I did think about that, I just haven't really figured out a solution. I had a cheap little fish tank air pump in the anodizing tank but it died pretty quickly.
 
I am actually working on an old-school set, but I 3d printed the diamond pipe and then cast it in Task 16 rubber.

The hook, the center ring with a button, and the end cap were sculpted in FreeForm air, and cast in Task 16 rubber as well.

I know conventions aren't too friendly with metal weapons, these you can bend.

You can cast it with metal powder and red pigment to get that anodized look.

If you are determined to anodize it, Id recommend light sprays of etching primer from left-right and up-down patterns and then something like a Duplicolor Annodized red if you want bright red. I would rotate the pipe as you spray it from a 90degree angle (slowly spin the pipe).

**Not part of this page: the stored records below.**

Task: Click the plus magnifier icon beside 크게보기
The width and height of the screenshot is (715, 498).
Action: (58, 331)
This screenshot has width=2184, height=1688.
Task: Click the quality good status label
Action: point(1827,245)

I feel like Daredevil has a darker red.
I uses 4 drops of red pigment per 4 oz of liquid rubber and 1 drop of black per 4 oz liquid rubber for that darker red look.
Those look like they'll be pretty cool when they're done! I definitely agree that these may be iffy on whether they'd be allowed at a con, but I made them with the intention of being more of a display piece. Nothing can beat the feeling of that cold metal and the weight when you're holding it. That's also why I went with anodizing rather than painting, but I do also agree with you on it maybe needing to be a bit darker shade of red, I just used the dye that I had on hand. Maybe at some point I'll make a new set and look for a bit darker of a red dye.